108: monthNames = 'Jan Feb Mar Apr May Jun Jul Aug Sep Oct Nov Dec'.split()
109: isLeap = (year % 400 == 0) or ((year % 4 == 0) and not (year % 100 == 0))
110: if isLeap:
111: daysInMonth = [31, 29, 31, 30, 31, 30, 31, 31, 30, 31, 30, 31]
112: else:
113: daysInMonth = [31, 28, 31, 30, 31, 30, 31, 31, 30, 31, 30, 31]
114:
115: # Get sunrise, sunset, and sunlight length lists from body
116: sunrises, sunsets, lengths = bodyInfo(usno[9:], isLeap)
117:
118: # Generate list of days for the year
119: currentDay = datetime(year, 1, 1)
120: lastDay = datetime(year, 12, 31)
121: days = [currentDay]
122: while (currentDay := currentDay + timedelta(days=1)) <= lastDay:
123: days.append(currentDay)
124:
125: # The portion of the year that uses DST
126: dstStart, dstEnd = dstBounds(year)
127: dstDays = days[dstStart:dstEnd + 1]
128: dstRises = [ x + 1 for x in sunrises[dstStart:dstEnd + 1] ]
129: dstSets = [ x + 1 for x in sunsets[dstStart:dstEnd + 1] ]
130:
131: # Plot the data
132: fig, ax =plt.subplots(figsize=(6,10))
133:
134: # Shaded areas
135: plt.fill_betweenx(days, sunrises, sunsets, facecolor='gray', alpha=.5)
136: plt.fill_betweenx(days, 0, sunrises, facecolor='black', alpha=.75)
137: plt.fill_betweenx(days, sunsets, 24, facecolor='black', alpha=.75)
138: plt.fill_betweenx(dstDays, sunsets[dstStart:dstEnd + 1], dstSets, facecolor='white', alpha=.5)
139: plt.fill_betweenx(dstDays, sunrises[dstStart:dstEnd + 1], dstRises, facecolor='black', alpha=.16)
140:
141: # Curves
142: plt.plot(sunrises, days, color='k')
143: plt.plot(sunsets, days, color='k')
144: plt.plot(dstRises, dstDays, color='k')
145: plt.plot(dstSets, dstDays, color='k')
146:
147: # Background grids
148: ax.grid(which='major', color='#ccc', ls='-', lw=.5)
149: ax.grid(which='minor', color='#ddd', ls=':', lw=.5)
150:
151: # Vertical axis grid at month boundaries
152: # ax.tick_params(axis='both', which='major', labelsize=12)

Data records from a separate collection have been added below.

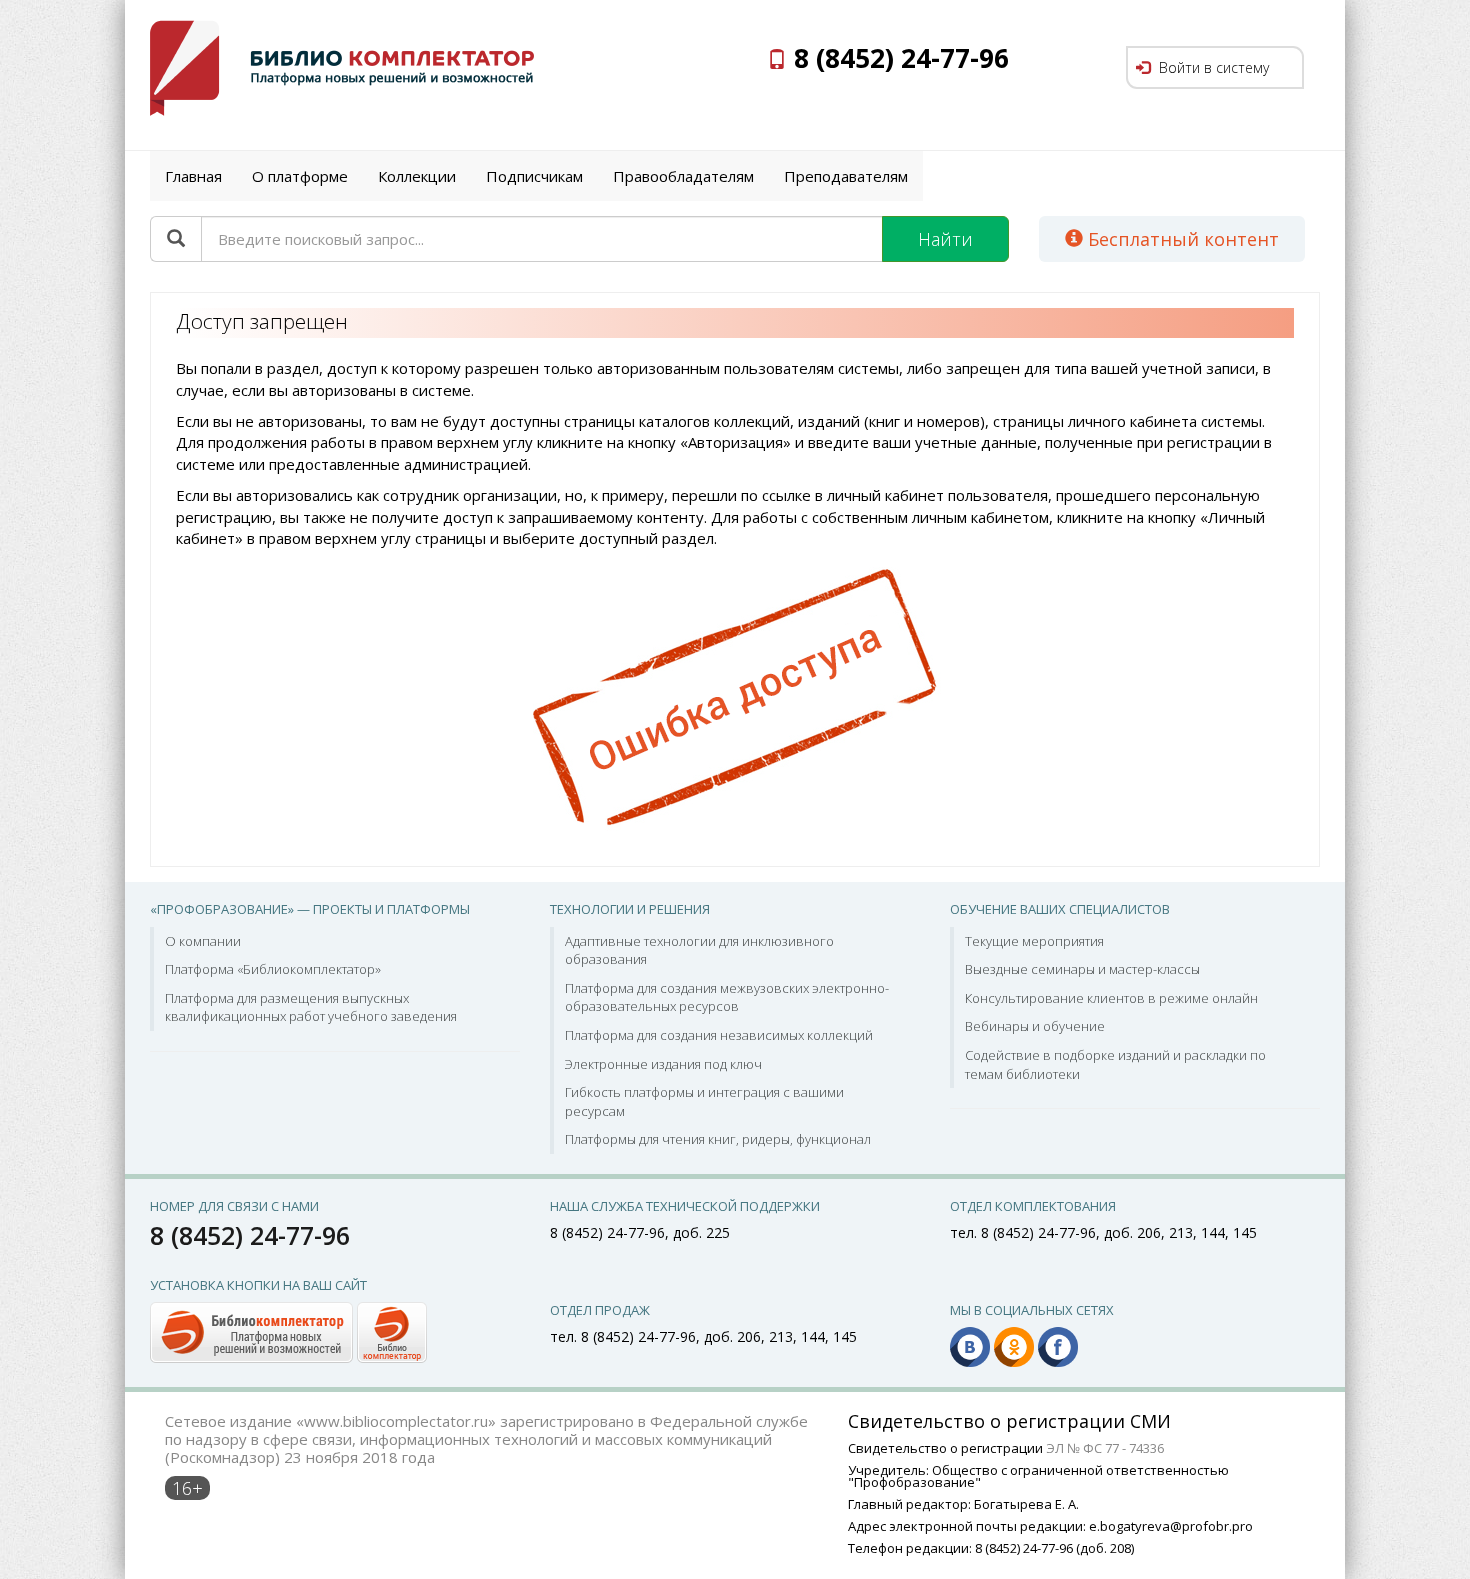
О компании (203, 941)
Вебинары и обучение (1035, 1026)
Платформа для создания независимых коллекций (719, 1035)
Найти (945, 239)
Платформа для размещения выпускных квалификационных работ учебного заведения (311, 1007)
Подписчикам (534, 176)
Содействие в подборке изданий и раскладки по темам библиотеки (1115, 1064)
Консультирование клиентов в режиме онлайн (1111, 998)
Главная (193, 176)
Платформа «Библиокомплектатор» (273, 969)
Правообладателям (683, 176)
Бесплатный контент (1181, 239)
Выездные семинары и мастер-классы (1082, 969)
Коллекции (417, 176)
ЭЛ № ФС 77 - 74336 (1105, 1448)
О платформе (300, 176)
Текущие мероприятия (1034, 941)
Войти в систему (1212, 67)
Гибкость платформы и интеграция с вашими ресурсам (704, 1101)
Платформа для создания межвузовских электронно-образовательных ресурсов (727, 997)
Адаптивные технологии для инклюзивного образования (699, 950)
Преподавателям (846, 176)
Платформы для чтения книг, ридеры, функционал (718, 1139)
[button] (288, 1331)
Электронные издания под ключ (663, 1064)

153: plt.ylim(datetime(year, 1, 1), datetime(year, 12, 31))
154: plt.tick_params(axis='y', length=0)
155: m = mdates.MonthLocator(bymonthday=1)

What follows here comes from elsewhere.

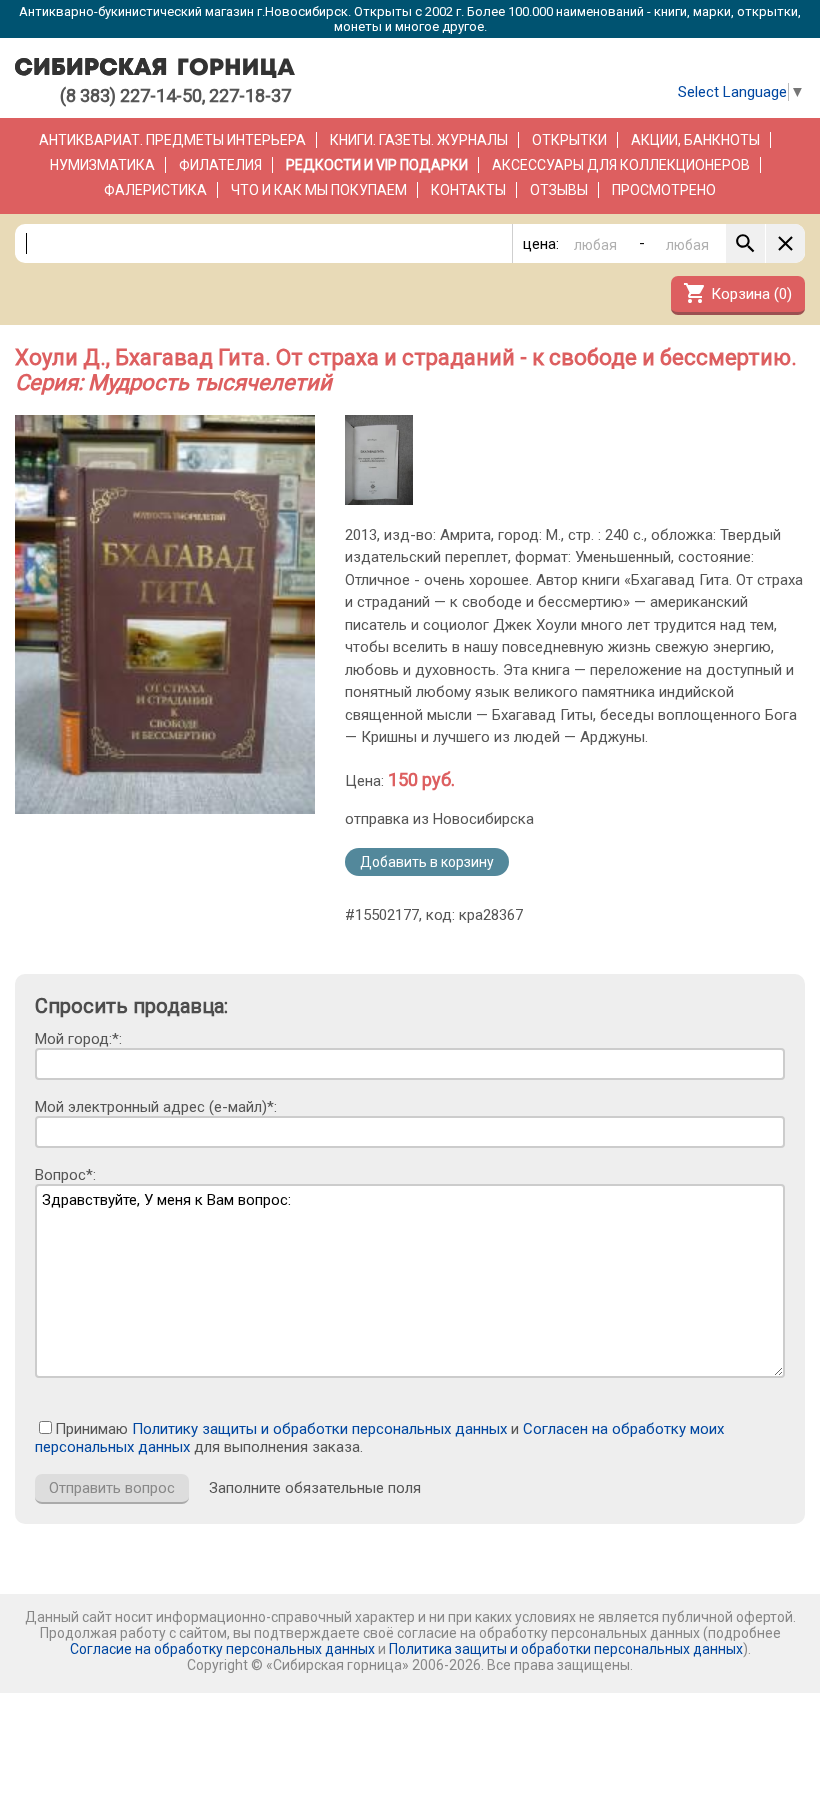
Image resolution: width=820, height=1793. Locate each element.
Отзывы (559, 190)
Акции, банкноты (695, 140)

156: mfmt = mdates.DateFormatter('')
157: ax.yaxis.set_major_locator(m)
158: ax.yaxis.set_major_formatter(mfmt)
159: ax.yaxis.set_inverted(True)
160:
161: # Month labels inside the plot in white letters
162: for m in range(12):
163: middle = sum(daysInMonth[:m]) + daysInMonth[m]//2
164: ax.text(.5, days[middle], monthNames[m], fontsize=12, color='w', ha='left', va='center')
165:
166: # Horizontal axis labels formatted like h:mm
167: plt.xlim(0, 24)
168: xmajor = MultipleLocator(4)
169: xminor = MultipleLocator(1)
170: ax.xaxis.set_major_locator(xmajor)
171: ax.xaxis.set_minor_locator(xminor)
172: plt.xticks(ticks=[0, 4, 8, 12, 16, 20, 24], labels=['mid', '4:00', '8:00', 'noon', '4:00', '8:00', 'mid'])
173:
174: # Tighten up the white border and save
175: fig.set_tight_layout({'pad': 1.5})
176: plt.savefig(f'{placeName}-{year}.png', format='png', dpi=150)

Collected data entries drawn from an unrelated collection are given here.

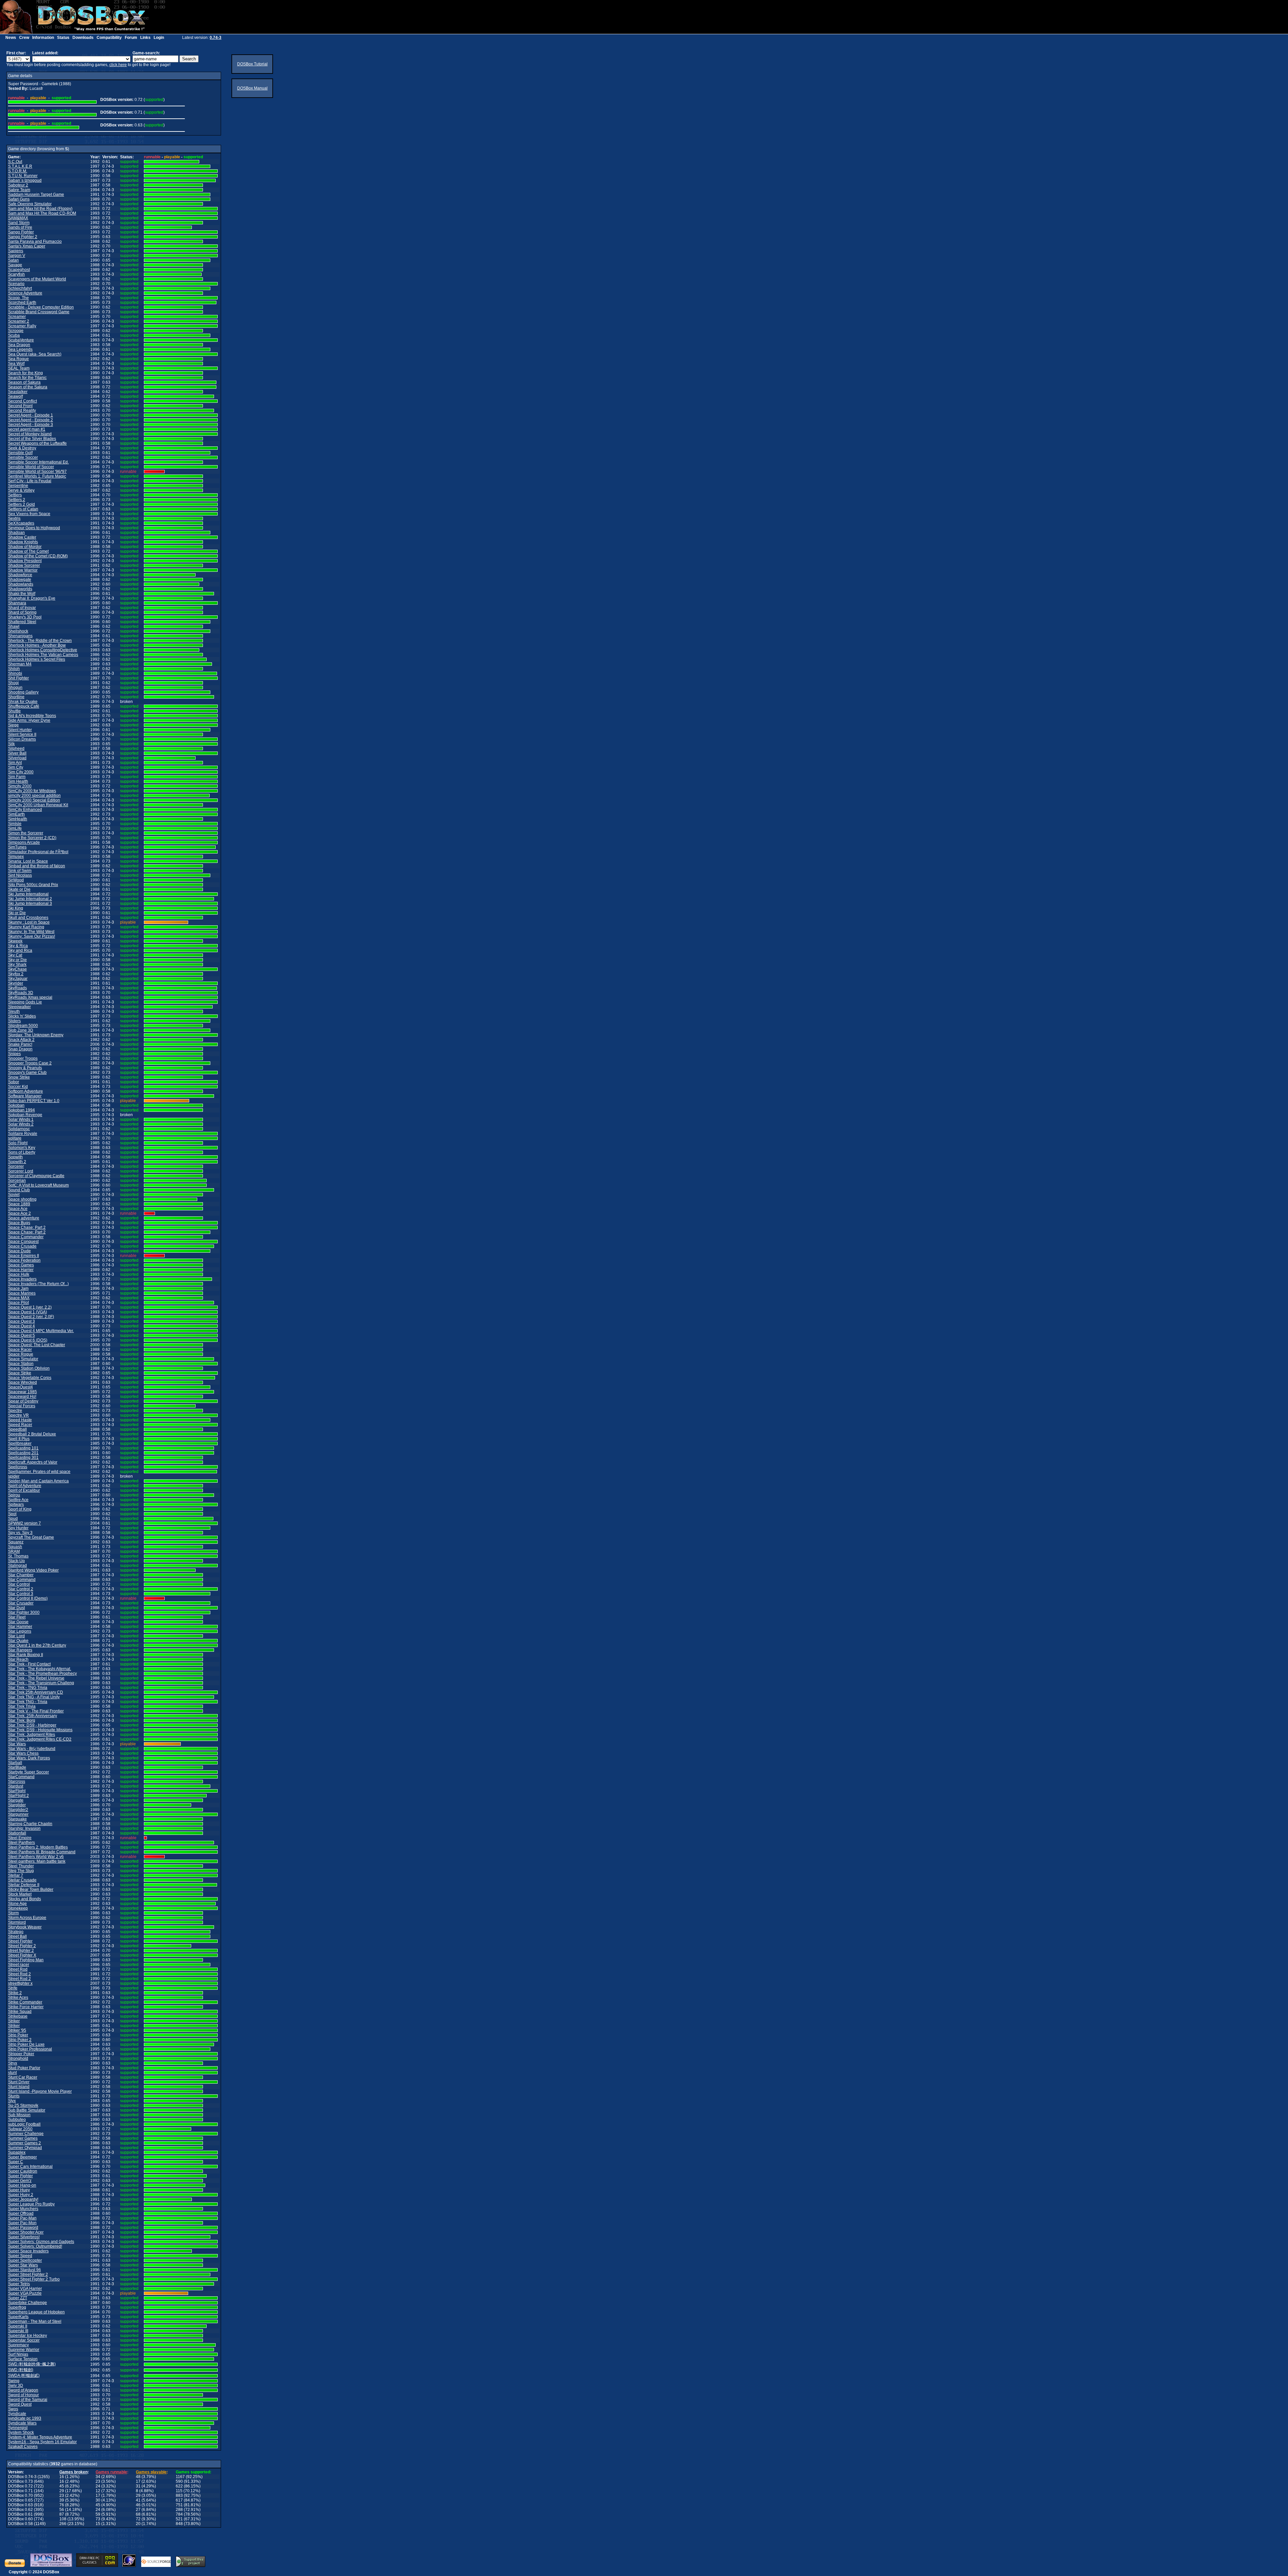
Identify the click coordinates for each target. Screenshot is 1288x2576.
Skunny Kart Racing (26, 927)
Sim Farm (16, 776)
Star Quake (18, 1640)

It’s a modification of the script given in my post from a couple of years ago. The main difference, apart from the color changes, is that instead of using Matplotlib’s fill_between function, I used the similar fill_betweenx function in Lines 135–139. Because the axes were switched, I needed to fill between vertical curves instead of horizontal curves.
The other unusual thing I did was use Matplotlib’s text function in Lines 161–164 to put the month labels inside the graph instead of along the left edge. That made the plot more compact. Because months are intervals of time, I centered the labels within their intervals. Apple (along with the rest of the world) puts labels like this at the start of each interval, but I refuse. Just because graphing software makes it easiest to do it that way doesn’t make it right.
Overall, I prefer the horizontal graph with the yellow sunlight hours, but it was fun figuring out how to make an alternative.